In “Legal Practice and Legal Delivery: An Important Distinction”, Mark Cohen argues that technology has transformed the delivery of legal services but not the practice of law. He defines delivery as “how services are rendered” and practice as “what lawyers do and how they do it”.
The delivery of legal services is a play with many actors…The days of law firms having a stranglehold over legal delivery have given way to the rise of in-house lawyers and departments, legal service companies, and technology companies “productizing” tasks that were once delivered as services. Again, it is not legal practice that is changing but the structure from which those services are being delivered.
Although I agree with Cohen’s argument that technology is changing how legal services are provided, I disagree with Cohen’s assertion that the practice of law remains the same. The structure in which services are rendered shape the very service itself. The practice of law is the provision of legal services.
In Bergen & Associates Incorporated v. Sherman, 2014 ONSC 7213, Justice Myers states that:
The provision of legal services includes the application of legal principles and legal judgment with regard to the circumstances or objectives of a client, negotiating the legal interests, rights or responsibilities of a client, giving advice concerning such legal interests, rights or responsibilities, and drafting documents affecting such legal interests, rights, or responsibilities.
Delivery cannot be divorced from practice. The medium is the message!
Why is technology changing the practice of law?
At its core, the law is information-based. And lawyers are in the middle of an information revolution. Technology is changing how much law we have, how complex it is, how regularly it changes, and who is able to advise on it. This is causing the work of lawyers to change. As we transition from a print-based industrial society to an Internet-based information society, “the future of legal services belongs to those with the ability to think creatively”. (Richard Susskind, Tomorrow’s Lawyers)
Why does it matter that the delivery of legal services is the practice of law?

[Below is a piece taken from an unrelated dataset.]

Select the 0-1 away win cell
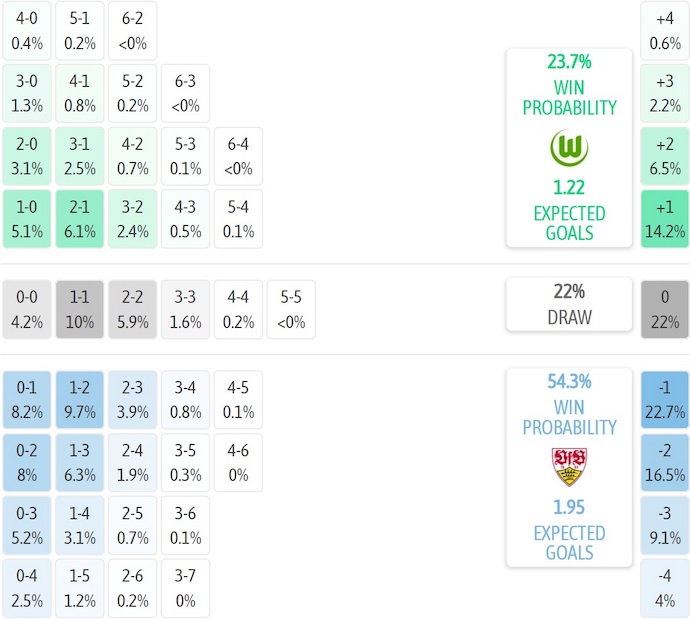 pyautogui.click(x=26, y=399)
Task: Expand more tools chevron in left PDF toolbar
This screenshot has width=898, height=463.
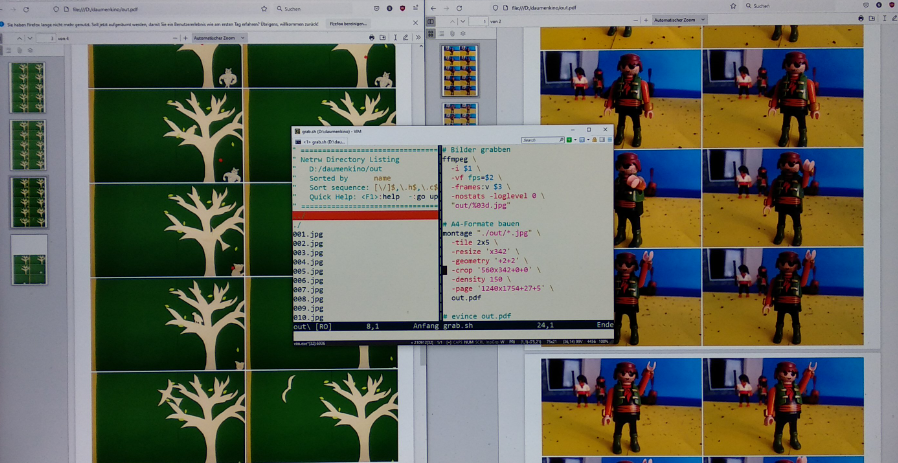Action: [417, 37]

As new technology companies introduce new legal “products”, they will adopt the arguments of Uber. They will argue that they are a technology company delivering a product and not a company practicing law. This argument must be revealed for what it is. A weak technical argument made to avoid liability for the unauthorized practice of law.
Instead of forcing these new companies to operate outside the law, we should begin regulating them. Their ascent into the world of legal services has just begun.